请从含有“Given: Click the heart reaction icon on post”的那一行起，到含有“will (260, 61).”的那一行止（两行都包括），把这些行原样照抄一遍。

[已存数据条目]
_ _ _ _ _ _ _

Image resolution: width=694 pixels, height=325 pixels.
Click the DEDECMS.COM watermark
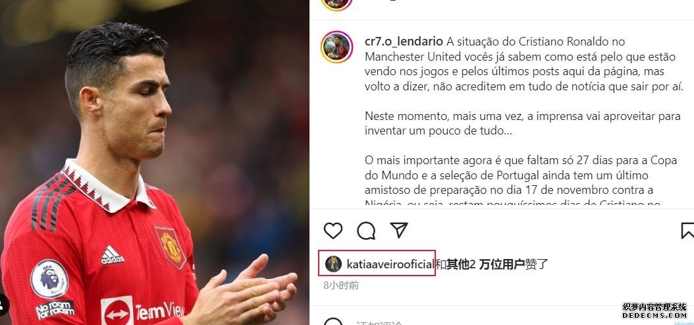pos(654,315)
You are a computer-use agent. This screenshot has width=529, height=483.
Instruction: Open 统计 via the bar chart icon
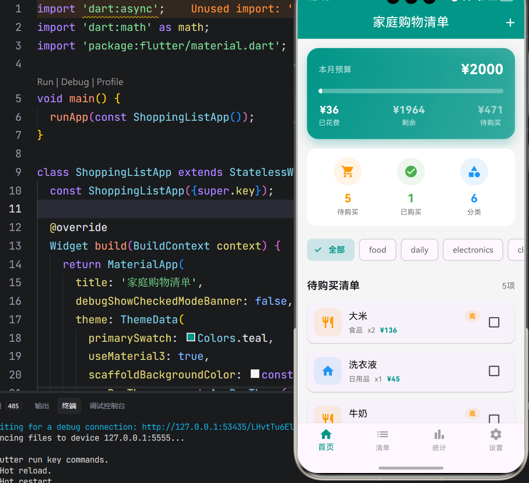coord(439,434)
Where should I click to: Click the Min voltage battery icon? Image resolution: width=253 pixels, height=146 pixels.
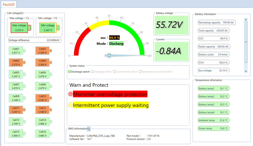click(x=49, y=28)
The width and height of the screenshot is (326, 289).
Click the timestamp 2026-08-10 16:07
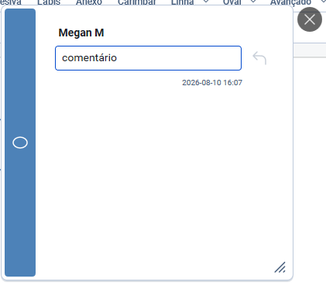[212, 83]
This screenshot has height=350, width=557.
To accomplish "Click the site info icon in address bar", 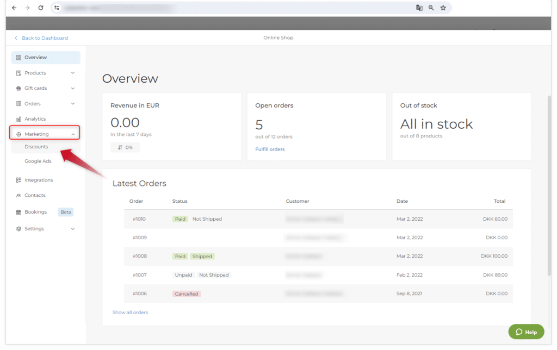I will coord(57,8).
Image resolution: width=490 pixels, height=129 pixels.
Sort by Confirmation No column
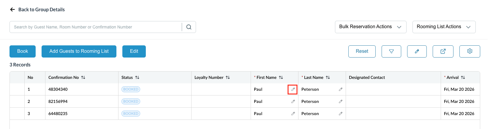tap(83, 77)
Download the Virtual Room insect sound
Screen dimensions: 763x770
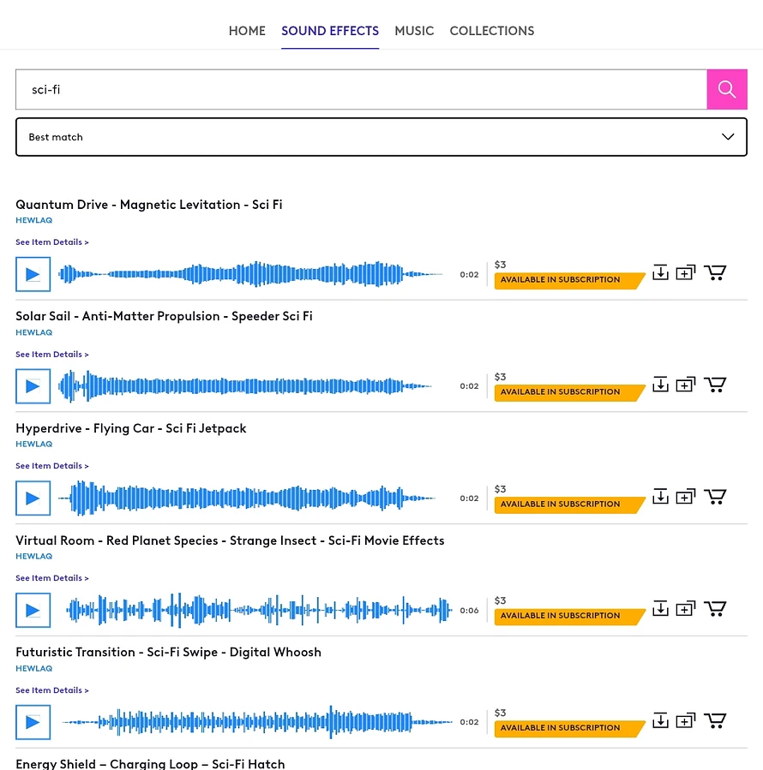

_ _ _ _ _ _ _

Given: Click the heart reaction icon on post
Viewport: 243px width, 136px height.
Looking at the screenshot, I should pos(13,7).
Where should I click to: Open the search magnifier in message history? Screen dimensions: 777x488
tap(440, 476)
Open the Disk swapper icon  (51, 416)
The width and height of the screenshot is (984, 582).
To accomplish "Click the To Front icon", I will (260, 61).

_ _ _ _ _ _ _

完整答案 -
Given: Click the heart reaction icon on post
Viewport: 243px width, 136px height.
Looking at the screenshot, I should pos(13,7).
Where should I click to: Open the search magnifier in message history? Screen dimensions: 777x488
tap(440, 476)
Open the Disk swapper icon  (51, 416)
The width and height of the screenshot is (984, 582).
To accomplish "Click the To Front icon", I will (260, 61).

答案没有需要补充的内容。